Exercise directions:
Copy the data word for word, keeping every line.

Source data:
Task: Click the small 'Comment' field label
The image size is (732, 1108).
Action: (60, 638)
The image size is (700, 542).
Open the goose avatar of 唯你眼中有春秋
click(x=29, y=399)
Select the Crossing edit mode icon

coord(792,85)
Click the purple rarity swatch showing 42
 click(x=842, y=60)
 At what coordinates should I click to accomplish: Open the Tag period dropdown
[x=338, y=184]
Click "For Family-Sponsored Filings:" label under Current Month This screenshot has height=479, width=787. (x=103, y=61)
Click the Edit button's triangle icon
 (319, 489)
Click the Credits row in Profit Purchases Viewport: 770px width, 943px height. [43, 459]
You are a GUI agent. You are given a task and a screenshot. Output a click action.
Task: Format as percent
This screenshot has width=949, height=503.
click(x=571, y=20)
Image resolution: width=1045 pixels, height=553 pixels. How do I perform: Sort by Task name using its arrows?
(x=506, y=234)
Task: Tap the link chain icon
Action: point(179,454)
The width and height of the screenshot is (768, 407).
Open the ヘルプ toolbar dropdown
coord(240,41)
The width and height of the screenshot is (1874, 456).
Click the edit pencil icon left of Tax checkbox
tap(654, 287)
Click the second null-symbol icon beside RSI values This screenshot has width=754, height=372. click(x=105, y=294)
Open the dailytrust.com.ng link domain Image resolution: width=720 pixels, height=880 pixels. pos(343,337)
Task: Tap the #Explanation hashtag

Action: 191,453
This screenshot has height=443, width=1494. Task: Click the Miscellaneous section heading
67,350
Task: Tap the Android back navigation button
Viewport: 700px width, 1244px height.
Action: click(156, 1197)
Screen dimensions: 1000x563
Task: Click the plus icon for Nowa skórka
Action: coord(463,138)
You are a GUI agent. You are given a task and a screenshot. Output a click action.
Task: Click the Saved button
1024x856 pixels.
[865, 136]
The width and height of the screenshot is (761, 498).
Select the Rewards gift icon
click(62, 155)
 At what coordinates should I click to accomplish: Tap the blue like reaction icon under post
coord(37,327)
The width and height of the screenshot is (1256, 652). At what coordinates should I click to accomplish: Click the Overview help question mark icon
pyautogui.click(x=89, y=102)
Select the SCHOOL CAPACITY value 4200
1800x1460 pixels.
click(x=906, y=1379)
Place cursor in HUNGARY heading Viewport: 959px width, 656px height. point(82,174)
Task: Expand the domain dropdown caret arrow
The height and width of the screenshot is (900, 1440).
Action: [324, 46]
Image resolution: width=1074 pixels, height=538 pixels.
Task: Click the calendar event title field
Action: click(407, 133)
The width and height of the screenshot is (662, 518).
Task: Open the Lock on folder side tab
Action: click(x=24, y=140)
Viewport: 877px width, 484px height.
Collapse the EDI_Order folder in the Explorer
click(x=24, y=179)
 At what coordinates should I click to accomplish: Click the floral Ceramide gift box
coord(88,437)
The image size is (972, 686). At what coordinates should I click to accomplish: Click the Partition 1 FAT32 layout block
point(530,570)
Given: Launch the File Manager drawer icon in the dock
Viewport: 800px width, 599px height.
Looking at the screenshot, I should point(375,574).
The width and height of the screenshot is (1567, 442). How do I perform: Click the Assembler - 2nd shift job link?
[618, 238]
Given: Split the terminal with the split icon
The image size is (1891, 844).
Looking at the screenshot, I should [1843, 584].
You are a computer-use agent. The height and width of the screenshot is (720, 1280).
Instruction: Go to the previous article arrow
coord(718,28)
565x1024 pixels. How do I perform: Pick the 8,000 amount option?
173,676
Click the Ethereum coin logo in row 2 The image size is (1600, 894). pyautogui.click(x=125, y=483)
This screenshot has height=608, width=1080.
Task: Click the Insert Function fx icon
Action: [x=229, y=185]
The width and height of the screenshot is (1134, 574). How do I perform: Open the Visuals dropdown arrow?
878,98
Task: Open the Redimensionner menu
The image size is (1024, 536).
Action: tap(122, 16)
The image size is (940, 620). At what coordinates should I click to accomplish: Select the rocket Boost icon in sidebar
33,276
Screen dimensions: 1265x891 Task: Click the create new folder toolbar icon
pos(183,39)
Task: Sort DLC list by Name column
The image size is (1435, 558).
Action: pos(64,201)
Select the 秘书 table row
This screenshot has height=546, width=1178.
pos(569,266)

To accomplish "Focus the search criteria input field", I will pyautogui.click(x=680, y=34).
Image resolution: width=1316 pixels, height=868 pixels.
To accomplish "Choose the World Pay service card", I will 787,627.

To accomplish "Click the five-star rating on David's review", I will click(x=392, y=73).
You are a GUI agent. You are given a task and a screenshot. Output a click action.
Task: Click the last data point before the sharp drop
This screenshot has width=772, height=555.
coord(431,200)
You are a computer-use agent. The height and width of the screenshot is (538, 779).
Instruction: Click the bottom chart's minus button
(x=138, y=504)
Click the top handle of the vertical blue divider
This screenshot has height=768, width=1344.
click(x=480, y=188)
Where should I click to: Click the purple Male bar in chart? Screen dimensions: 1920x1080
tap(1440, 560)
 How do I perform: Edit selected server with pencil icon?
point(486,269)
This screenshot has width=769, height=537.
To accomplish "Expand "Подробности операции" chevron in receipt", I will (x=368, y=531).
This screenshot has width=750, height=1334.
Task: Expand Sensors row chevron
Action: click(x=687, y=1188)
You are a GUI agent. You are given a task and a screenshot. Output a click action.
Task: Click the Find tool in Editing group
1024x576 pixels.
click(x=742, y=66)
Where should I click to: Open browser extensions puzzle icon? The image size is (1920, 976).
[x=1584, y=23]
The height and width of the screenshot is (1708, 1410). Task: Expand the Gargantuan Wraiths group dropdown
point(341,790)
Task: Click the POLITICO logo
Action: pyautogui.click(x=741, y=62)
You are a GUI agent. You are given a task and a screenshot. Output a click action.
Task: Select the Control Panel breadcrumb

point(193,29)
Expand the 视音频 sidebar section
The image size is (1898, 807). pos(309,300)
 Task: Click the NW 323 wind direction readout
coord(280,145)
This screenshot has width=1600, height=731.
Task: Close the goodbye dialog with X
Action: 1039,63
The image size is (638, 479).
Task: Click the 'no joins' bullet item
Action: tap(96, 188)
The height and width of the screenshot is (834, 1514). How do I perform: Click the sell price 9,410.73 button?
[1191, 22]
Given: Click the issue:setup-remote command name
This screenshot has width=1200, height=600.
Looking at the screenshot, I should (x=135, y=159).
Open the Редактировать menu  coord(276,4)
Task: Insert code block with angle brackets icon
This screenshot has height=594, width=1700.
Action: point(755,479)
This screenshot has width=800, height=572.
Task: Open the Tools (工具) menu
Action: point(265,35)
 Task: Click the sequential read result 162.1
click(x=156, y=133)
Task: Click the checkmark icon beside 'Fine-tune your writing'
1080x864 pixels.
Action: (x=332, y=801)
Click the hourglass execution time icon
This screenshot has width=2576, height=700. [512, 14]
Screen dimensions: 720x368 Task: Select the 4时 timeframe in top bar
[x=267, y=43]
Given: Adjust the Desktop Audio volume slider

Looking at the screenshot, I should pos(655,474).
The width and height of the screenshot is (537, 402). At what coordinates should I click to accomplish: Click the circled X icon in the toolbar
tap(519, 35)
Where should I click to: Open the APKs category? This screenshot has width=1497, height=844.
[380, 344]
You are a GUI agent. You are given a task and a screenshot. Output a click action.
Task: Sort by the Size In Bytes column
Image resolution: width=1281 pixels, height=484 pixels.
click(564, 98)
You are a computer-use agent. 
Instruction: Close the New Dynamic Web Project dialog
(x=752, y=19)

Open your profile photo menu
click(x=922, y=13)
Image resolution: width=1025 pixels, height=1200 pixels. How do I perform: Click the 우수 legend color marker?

Result below:
Task: Click the small 'Comment' field label
The image size is (732, 1108).
Action: (60, 638)
The image size is (700, 542).
Open the goose avatar of 唯你眼中有春秋
click(x=29, y=399)
Select the Crossing edit mode icon

coord(792,85)
Click the purple rarity swatch showing 42
 click(x=842, y=60)
 At what coordinates should I click to accomplish: Open the Tag period dropdown
[x=338, y=184]
Click "For Family-Sponsored Filings:" label under Current Month This screenshot has height=479, width=787. (x=103, y=61)
Click the Edit button's triangle icon
 (319, 489)
Click the Credits row in Profit Purchases Viewport: 770px width, 943px height. [43, 459]
You are a GUI agent. You are given a task and a screenshot. Output a click action.
Task: Format as percent
This screenshot has width=949, height=503.
click(x=571, y=20)
Image resolution: width=1045 pixels, height=553 pixels. How do I perform: Sort by Task name using its arrows?
(x=506, y=234)
Task: Tap the link chain icon
Action: point(179,454)
The width and height of the screenshot is (768, 407).
Open the ヘルプ toolbar dropdown
coord(240,41)
The width and height of the screenshot is (1874, 456).
Click the edit pencil icon left of Tax checkbox
tap(654, 287)
Click the second null-symbol icon beside RSI values This screenshot has width=754, height=372. click(x=105, y=294)
Open the dailytrust.com.ng link domain Image resolution: width=720 pixels, height=880 pixels. pos(343,337)
Task: Tap the #Explanation hashtag

Action: 191,453
This screenshot has height=443, width=1494. Task: Click the Miscellaneous section heading
67,350
Task: Tap the Android back navigation button
Viewport: 700px width, 1244px height.
Action: click(156, 1197)
Screen dimensions: 1000x563
Task: Click the plus icon for Nowa skórka
Action: coord(463,138)
You are a GUI agent. You are given a task and a screenshot. Output a click action.
Task: Click the Saved button
1024x856 pixels.
[865, 136]
The width and height of the screenshot is (761, 498).
Select the Rewards gift icon
click(62, 155)
 At what coordinates should I click to accomplish: Tap the blue like reaction icon under post
coord(37,327)
The width and height of the screenshot is (1256, 652). At what coordinates should I click to accomplish: Click the Overview help question mark icon
pyautogui.click(x=89, y=102)
Select the SCHOOL CAPACITY value 4200
1800x1460 pixels.
click(x=906, y=1379)
Place cursor in HUNGARY heading Viewport: 959px width, 656px height. point(82,174)
Task: Expand the domain dropdown caret arrow
The height and width of the screenshot is (900, 1440).
Action: [324, 46]
Image resolution: width=1074 pixels, height=538 pixels.
Task: Click the calendar event title field
Action: click(407, 133)
The width and height of the screenshot is (662, 518).
Task: Open the Lock on folder side tab
Action: click(x=24, y=140)
Viewport: 877px width, 484px height.
Collapse the EDI_Order folder in the Explorer
click(x=24, y=179)
 At what coordinates should I click to accomplish: Click the floral Ceramide gift box
coord(88,437)
The image size is (972, 686). At what coordinates should I click to accomplish: Click the Partition 1 FAT32 layout block
point(530,570)
Given: Launch the File Manager drawer icon in the dock
Viewport: 800px width, 599px height.
Looking at the screenshot, I should point(375,574).
The width and height of the screenshot is (1567, 442). How do I perform: Click the Assembler - 2nd shift job link?
[618, 238]
Given: Split the terminal with the split icon
The image size is (1891, 844).
Looking at the screenshot, I should [1843, 584].
You are a computer-use agent. The height and width of the screenshot is (720, 1280).
Instruction: Go to the previous article arrow
coord(718,28)
565x1024 pixels. How do I perform: Pick the 8,000 amount option?
173,676
Click the Ethereum coin logo in row 2 The image size is (1600, 894). pyautogui.click(x=125, y=483)
This screenshot has height=608, width=1080.
Task: Click the Insert Function fx icon
Action: [x=229, y=185]
The width and height of the screenshot is (1134, 574). How do I perform: Open the Visuals dropdown arrow?
878,98
Task: Open the Redimensionner menu
The image size is (1024, 536).
Action: tap(122, 16)
The image size is (940, 620). At what coordinates should I click to accomplish: Select the rocket Boost icon in sidebar
33,276
Screen dimensions: 1265x891 Task: Click the create new folder toolbar icon
pos(183,39)
Task: Sort DLC list by Name column
The image size is (1435, 558).
Action: pos(64,201)
Select the 秘书 table row
This screenshot has height=546, width=1178.
pos(569,266)

To accomplish "Focus the search criteria input field", I will pyautogui.click(x=680, y=34).
Image resolution: width=1316 pixels, height=868 pixels.
To accomplish "Choose the World Pay service card", I will 787,627.

To accomplish "Click the five-star rating on David's review", I will click(x=392, y=73).
You are a GUI agent. You are given a task and a screenshot. Output a click action.
Task: Click the last data point before the sharp drop
This screenshot has width=772, height=555.
coord(431,200)
You are a computer-use agent. The height and width of the screenshot is (538, 779).
Instruction: Click the bottom chart's minus button
(x=138, y=504)
Click the top handle of the vertical blue divider
This screenshot has height=768, width=1344.
click(x=480, y=188)
Where should I click to: Click the purple Male bar in chart? Screen dimensions: 1920x1080
tap(1440, 560)
 How do I perform: Edit selected server with pencil icon?
point(486,269)
This screenshot has width=769, height=537.
To accomplish "Expand "Подробности операции" chevron in receipt", I will (x=368, y=531).
This screenshot has width=750, height=1334.
Task: Expand Sensors row chevron
Action: click(x=687, y=1188)
You are a GUI agent. You are given a task and a screenshot. Output a click action.
Task: Click the Find tool in Editing group
1024x576 pixels.
click(x=742, y=66)
Where should I click to: Open browser extensions puzzle icon? The image size is (1920, 976).
[x=1584, y=23]
The height and width of the screenshot is (1708, 1410). Task: Expand the Gargantuan Wraiths group dropdown
point(341,790)
Task: Click the POLITICO logo
Action: pyautogui.click(x=741, y=62)
You are a GUI agent. You are given a task and a screenshot. Output a click action.
Task: Select the Control Panel breadcrumb

point(193,29)
Expand the 视音频 sidebar section
The image size is (1898, 807). pos(309,300)
 Task: Click the NW 323 wind direction readout
coord(280,145)
This screenshot has width=1600, height=731.
Task: Close the goodbye dialog with X
Action: 1039,63
The image size is (638, 479).
Task: Click the 'no joins' bullet item
Action: tap(96, 188)
The height and width of the screenshot is (834, 1514). How do I perform: Click the sell price 9,410.73 button?
[1191, 22]
Given: Click the issue:setup-remote command name
This screenshot has width=1200, height=600.
Looking at the screenshot, I should (x=135, y=159).
Open the Редактировать menu  coord(276,4)
Task: Insert code block with angle brackets icon
This screenshot has height=594, width=1700.
Action: point(755,479)
This screenshot has width=800, height=572.
Task: Open the Tools (工具) menu
Action: point(265,35)
 Task: Click the sequential read result 162.1
click(x=156, y=133)
Task: Click the checkmark icon beside 'Fine-tune your writing'
1080x864 pixels.
Action: (x=332, y=801)
Click the hourglass execution time icon
This screenshot has width=2576, height=700. [512, 14]
Screen dimensions: 720x368 Task: Select the 4时 timeframe in top bar
[x=267, y=43]
Given: Adjust the Desktop Audio volume slider

Looking at the screenshot, I should pos(655,474).
The width and height of the screenshot is (537, 402). At what coordinates should I click to accomplish: Click the circled X icon in the toolbar
tap(519, 35)
Where should I click to: Open the APKs category? This screenshot has width=1497, height=844.
[380, 344]
You are a GUI agent. You are given a task and a screenshot. Output a click action.
Task: Sort by the Size In Bytes column
Image resolution: width=1281 pixels, height=484 pixels.
click(564, 98)
You are a computer-use agent. 
Instruction: Close the New Dynamic Web Project dialog
(x=752, y=19)

Open your profile photo menu
click(x=922, y=13)
Image resolution: width=1025 pixels, height=1200 pixels. How do I perform: Click the 우수 legend color marker?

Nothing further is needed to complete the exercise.